Мой мир принадлежит не только мне — он общий для меня и другого; другой включён в изначальное отношение к миру и занимает место между моим телом и плотью мира. Возникая в моём мире, другой присоединяет к нему собственный опыт мира, благодаря чему являют себя такие аспекты мира, к которым без него я не имел бы доступа; другой расширяет восприятие мира, превращая его в мир культуры; он вводит меня в ранее не видимый для меня мир, он показывает мне то, что без него я не увижу. Другой, согласно Мерло-Понти, конституирует «я» изнутри. Критикуя солипсистские концепции, мыслитель в известной мере критикует и собственные представления, одновременно уточняя и развивая их. «В философии, которая
сосредоточивается на чистом видении, на панорамном обзоре, не может осуществиться встреча с другим: коль скоро взгляд господствует, то господствует он над вещами, и если он падает на людей, то превращает их в манекены. Позиция "сверху" привлекает тех, кто хотел бы смотреть на мир глазами орла»35 . «Я» воспринимает другого не с позиции «сверху» или «передо мной» — другой выходит за рамки такого восприятия: другой — не там, где мой взгляд подавляет и иссушает любую интериорность; он — «вблизи меня», он — «рождается на моей стороне»36 . Другой излишествует в моём восприятии, «взламывает» его. Благодаря другому я не только вижу, но и видим, не только воспринимаю, но и воспринимаем. Другой выходит за рамки простого присутствия, он более того, чем предстаёт, он несводим к тому, что относительно него дано в непосредственном опыте. «Другой утрачивает свои антропоморфные качества, о нём больше нельзя рассуждать в терминах оппозиции субъекта и объекта, фигуры и фона, глубины и поверхности.»37 . Он являет себя только на фоне мира, он всегда включён в сочленения мира и нас самих, в изначальный опыт мира. Я, мир и другой состоят из одной плоти.

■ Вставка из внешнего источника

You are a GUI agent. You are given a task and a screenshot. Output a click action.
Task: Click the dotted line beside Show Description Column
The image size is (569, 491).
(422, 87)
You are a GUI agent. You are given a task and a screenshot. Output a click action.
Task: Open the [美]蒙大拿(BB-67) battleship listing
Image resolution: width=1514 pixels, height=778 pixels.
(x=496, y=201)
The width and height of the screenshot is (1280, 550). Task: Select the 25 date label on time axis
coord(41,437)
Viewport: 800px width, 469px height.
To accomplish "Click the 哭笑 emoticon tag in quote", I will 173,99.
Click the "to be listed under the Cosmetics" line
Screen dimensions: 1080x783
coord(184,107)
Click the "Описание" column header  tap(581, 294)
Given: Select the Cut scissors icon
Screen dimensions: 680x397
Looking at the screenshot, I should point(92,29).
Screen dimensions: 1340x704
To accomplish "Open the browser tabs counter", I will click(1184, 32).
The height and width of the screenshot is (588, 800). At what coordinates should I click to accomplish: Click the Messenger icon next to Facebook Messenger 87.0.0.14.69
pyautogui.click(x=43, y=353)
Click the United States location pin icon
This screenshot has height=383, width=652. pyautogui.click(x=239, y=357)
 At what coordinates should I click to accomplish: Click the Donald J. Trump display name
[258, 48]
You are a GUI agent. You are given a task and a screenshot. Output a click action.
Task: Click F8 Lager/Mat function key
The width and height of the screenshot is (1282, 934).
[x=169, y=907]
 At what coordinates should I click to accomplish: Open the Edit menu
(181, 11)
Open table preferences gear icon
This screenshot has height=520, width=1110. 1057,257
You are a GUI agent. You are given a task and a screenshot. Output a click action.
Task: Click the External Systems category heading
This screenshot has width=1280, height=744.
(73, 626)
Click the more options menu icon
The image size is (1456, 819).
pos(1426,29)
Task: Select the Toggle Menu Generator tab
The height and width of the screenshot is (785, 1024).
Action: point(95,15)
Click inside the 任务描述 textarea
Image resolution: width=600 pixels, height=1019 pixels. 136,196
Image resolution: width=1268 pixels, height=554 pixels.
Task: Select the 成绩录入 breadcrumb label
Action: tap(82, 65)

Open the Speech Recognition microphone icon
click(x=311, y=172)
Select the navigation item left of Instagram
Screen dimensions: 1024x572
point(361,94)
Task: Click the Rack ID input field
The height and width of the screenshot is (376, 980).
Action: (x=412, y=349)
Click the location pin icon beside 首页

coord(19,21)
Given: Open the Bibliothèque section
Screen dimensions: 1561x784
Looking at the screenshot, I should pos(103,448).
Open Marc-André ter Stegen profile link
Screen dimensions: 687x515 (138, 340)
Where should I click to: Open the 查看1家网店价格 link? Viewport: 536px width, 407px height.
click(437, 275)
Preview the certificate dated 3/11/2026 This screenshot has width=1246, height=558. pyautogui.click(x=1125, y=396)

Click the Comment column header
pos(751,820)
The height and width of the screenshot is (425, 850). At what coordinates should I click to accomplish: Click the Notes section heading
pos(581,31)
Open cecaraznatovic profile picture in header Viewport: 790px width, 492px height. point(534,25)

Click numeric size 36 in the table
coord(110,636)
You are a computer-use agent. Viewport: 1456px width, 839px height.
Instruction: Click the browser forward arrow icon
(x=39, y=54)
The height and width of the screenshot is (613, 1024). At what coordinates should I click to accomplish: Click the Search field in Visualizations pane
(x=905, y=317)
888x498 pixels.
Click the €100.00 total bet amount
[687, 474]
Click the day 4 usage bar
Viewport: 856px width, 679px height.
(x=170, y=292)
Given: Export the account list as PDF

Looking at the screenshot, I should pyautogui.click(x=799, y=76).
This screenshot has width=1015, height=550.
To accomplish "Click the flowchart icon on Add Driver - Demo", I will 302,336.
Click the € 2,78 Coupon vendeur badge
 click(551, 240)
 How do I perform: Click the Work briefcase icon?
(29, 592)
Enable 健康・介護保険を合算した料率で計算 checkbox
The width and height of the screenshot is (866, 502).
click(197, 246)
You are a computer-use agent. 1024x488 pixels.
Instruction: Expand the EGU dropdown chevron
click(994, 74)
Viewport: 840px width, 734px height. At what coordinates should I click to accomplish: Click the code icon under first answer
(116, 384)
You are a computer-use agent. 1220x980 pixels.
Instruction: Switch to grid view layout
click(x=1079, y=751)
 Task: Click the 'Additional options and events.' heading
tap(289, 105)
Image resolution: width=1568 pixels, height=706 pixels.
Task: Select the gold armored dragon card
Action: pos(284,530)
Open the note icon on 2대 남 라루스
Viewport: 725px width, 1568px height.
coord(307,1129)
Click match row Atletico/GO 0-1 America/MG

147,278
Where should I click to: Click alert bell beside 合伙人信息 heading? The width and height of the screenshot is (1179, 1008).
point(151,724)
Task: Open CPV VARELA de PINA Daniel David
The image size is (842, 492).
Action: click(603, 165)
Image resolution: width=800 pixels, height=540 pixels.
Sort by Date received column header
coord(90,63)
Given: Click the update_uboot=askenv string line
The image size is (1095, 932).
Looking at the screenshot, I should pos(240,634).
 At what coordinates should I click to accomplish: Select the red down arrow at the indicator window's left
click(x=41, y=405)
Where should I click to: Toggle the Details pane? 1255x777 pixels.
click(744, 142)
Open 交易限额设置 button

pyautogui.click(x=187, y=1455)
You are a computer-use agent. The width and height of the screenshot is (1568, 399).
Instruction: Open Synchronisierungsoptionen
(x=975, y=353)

Размышляя о социальном, Мерло-Понти сразу же предупреждает о том, что его не следует определять в качестве объекта, как это делал, например, Дюркгейм, трактовавший социальные факты как вещи и использовавший объяснительный метод: он демонстрировал верность контовской программе «социальной физики». По утверждению Мерло-Понти, феноменология не предлагает никакой социологии, она, будучи философией и рассуждая о мире, людях и духе, отличается от социологии, поскольку не объективирует свой предмет, а стремится понять его. Феноменолог схватывает социальное как проживание: социальное — это «прежде всего моя жизненная ситуация»38 . Вместе с тем в мире культуры «я» ощущает скрытое под покровом анонимности близкое присутствие другого. Строение другого не проясняет полностью строения общества, которое является существованием не двух или трёх сознаний и тел, а их бесконечного числа. Именно плоть выступает исходной точкой для решения проблемы социальности; и историчность, и социальность обоснованы в плоти.
Во введении к «Феноменологии восприятия» Мерло-Понти даёт несколько замечаний, касающихся истории, исторического события, исторических фактов. Основу исторических суждений он видит в уникальном способе существования, который, пишет он, получает выражение как в свойствах гальки, стекла или кусочка воска, так и в революционных событиях, в мыслях философа. Историку необходимо восстановить и принять этот «особый способ оформления мира». Историю, считает Мерло-Понти, следует понимать исходя не из идеологии, политики, религии, экономики или психологии её творца и событий его жизни, а «разом через всё, всё имеет смысл, за всеми отношениями мы находим одну и ту же структуру бытия»39 .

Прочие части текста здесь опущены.